また電話機はPCやスマートフォンと異なり固定された物理ボタンを操作することが多く、少ない物理ボタンで機能をもたせまくっているので初見ではまず操作できないような仕組みになっています。
例えば様々なコールセンターで導入されているAvayaのマニュアルで電話の転送手順を確認してみましょう。
通話の転送にはさまざまなシナリオが考えられます。
メモ:会議を開始して、会議からユーザー本人を切断をすることによっても、保留呼を転送できます。ただし、ユーザーが会議で唯一の内部ユーザーである場合、電話システムの設定によっては、ユーザー本人を切断すると、会議が終了することがあります。
手順
- 保留状態の通話に転送:複数の通話を保留している場合、接続された通話を保留呼の一つに転送するには、次の手順に従ってください。

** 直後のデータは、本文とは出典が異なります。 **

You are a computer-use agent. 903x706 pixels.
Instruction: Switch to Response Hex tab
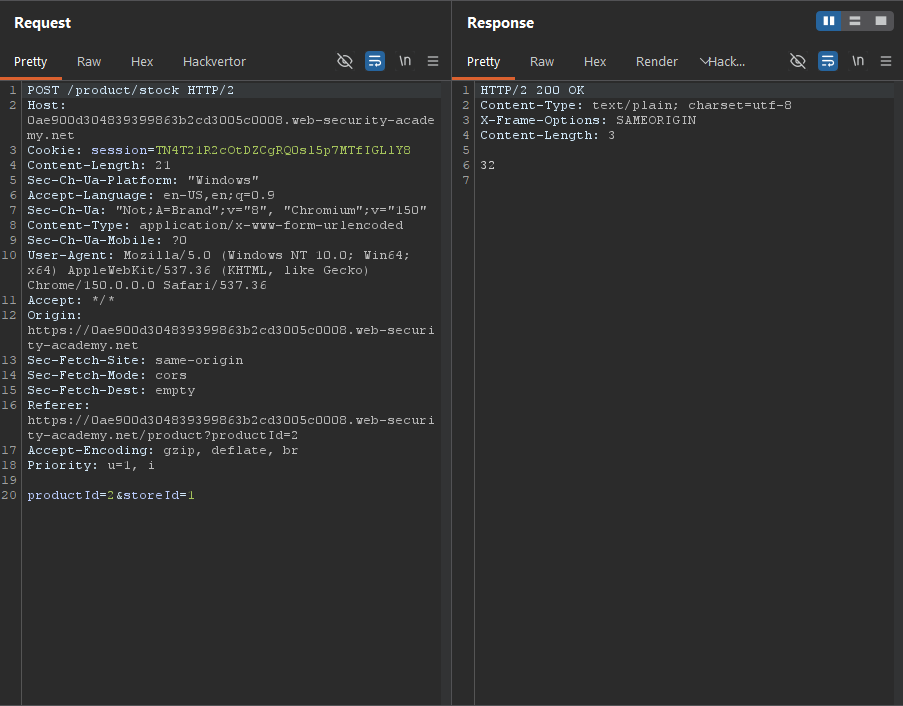coord(595,62)
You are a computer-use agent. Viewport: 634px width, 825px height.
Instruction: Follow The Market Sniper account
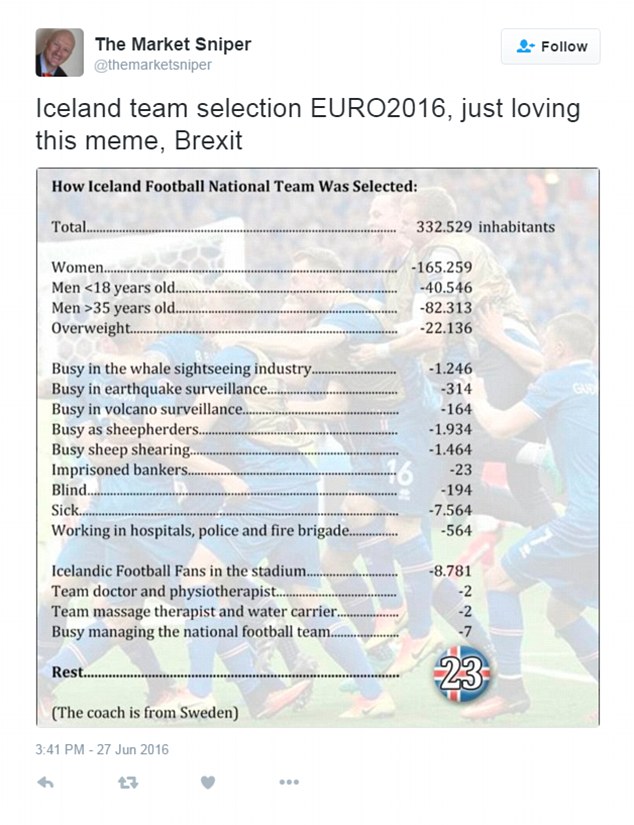click(552, 47)
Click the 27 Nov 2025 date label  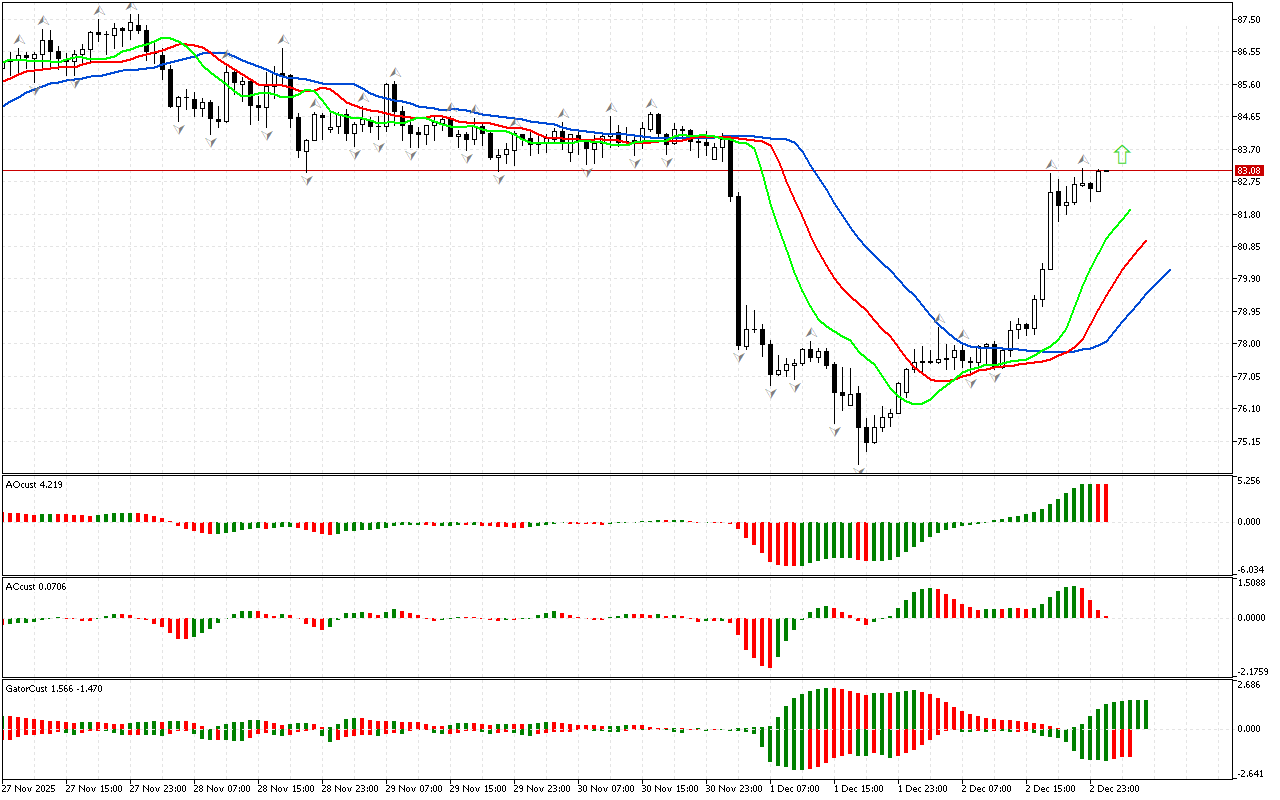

a. 転送を押し、上/下方向キーを使用して、必要なコールアピアランスを強調表示します。
b. これで良ければ、完了を押して、他の保留呼を保留にしたまま通話を転送します。- 新しい通話に転送:通話を保留しているが、新しい転送先に現在の通話を接続したい場合、次の手順に従ってください。
転送を押して、テンキーボードを使用して転送先を手動で入力し、完了を押します。
または、電話帳を押して電話帳から転送先を選択するか、リダイヤルオプションが該当する場合は、それを使用します。- 転送前に発呼者を参照:転送先の通話を接続しているが、発信元通話を参照してから転送を完了したい場合、次の手順に従ってください。
a. シナリオ #2 のように、完了を押して、転送先通話を転送しないでください。
b. コールアピアランスボタンを押して、元の通話("転送ペンディング保留")を選択します。これによって、転送先の通話が[転送ペンディング保留]となり、元の発呼者に通知できます。
c. 元の通話が接続された状態で完了を押すと、2 つの通話が接続されます。
d. 転送ペンディング以外の保留呼には影響がありません。また、複数の通話を[転送ペンディング保留]通話にすることはできません。
これ意味分かります?
私は長いこと使っていますが「新しい通話に転送」以外の転送手順を理解できませんでした。
少しお高めのYealinkであればもう少し分かりやすい内容で表示されますが、転送以外の機能もいくつかあるので、戸惑ってしまうかもしれません。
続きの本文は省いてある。